Improving sector hash carving with rule-based and entropy-based non-probative block filters

• Main Author: Gutierrez-Villarreal, Francisco Javier
• Other Authors: McCarrin, Michael R.
• Published: Monterey, California: Naval Postgraduate School 2015
• Online Access: http://hdl.handle.net/10945/45194

Approved for public release; distribution is unlimited === Digital forensic investigators have traditionally used file hashes to identify known content on searched media. Recently, sector hashing has been proposed as an alternative identification method, in which files are broken up into blocks, which are then compared to sectors on searched media. Since sectors are read sequentially without accessing the file system, sector hashing can be parallelized easily and is faster than traditional methods. In addition, sector hashing can identify partial files, and does not require an exact file match.

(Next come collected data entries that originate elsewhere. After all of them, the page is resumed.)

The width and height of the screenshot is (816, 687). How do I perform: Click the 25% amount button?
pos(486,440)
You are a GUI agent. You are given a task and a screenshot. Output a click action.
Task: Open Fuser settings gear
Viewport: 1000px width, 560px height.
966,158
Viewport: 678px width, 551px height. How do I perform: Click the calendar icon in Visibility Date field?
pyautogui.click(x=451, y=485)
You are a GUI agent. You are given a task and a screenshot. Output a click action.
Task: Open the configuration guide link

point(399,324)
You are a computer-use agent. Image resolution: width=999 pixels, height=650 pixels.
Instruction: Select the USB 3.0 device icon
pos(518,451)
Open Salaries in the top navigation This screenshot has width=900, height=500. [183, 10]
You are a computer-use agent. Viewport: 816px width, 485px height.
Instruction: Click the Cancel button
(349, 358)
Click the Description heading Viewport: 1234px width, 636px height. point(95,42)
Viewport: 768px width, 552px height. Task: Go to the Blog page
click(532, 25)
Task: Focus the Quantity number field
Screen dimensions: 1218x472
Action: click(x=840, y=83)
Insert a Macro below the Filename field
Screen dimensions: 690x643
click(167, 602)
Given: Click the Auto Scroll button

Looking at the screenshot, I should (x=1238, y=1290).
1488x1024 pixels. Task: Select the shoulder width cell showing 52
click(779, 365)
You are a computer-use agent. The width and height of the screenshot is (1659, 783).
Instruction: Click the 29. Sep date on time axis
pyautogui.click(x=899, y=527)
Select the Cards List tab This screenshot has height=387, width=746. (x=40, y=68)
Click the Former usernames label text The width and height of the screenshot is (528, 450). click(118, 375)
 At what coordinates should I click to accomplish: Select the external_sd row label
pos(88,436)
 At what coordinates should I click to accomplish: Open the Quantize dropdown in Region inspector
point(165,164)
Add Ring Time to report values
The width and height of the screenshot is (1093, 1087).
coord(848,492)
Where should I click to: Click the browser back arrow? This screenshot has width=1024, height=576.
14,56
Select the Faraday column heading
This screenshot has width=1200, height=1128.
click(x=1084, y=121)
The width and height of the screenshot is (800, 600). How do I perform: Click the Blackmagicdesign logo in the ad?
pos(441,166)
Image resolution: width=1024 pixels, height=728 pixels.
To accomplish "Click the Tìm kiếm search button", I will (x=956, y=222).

In some cases, the presence of even a single block is sufficient to demonstrate with high probability that a file resides on a drive. However, non-probative blocks, common across many files, generate false positive matches; a problem that must be addressed before sector hashing can be adopted. We conduct 7 experiments in two phases to filter non-probative blocks. Our first phase uses rule-based and entropy-based non-probative block filters to improve matching against all file types. In the second phase, we restrict the problem to JPEG files. We find that for general hash-based carving, a rule-based approach outperforms a simple entropy threshold. When searching for JPEGs, we find that an entropy threshold of 10.9 gives a precision of 80% and an accuracy of 99%.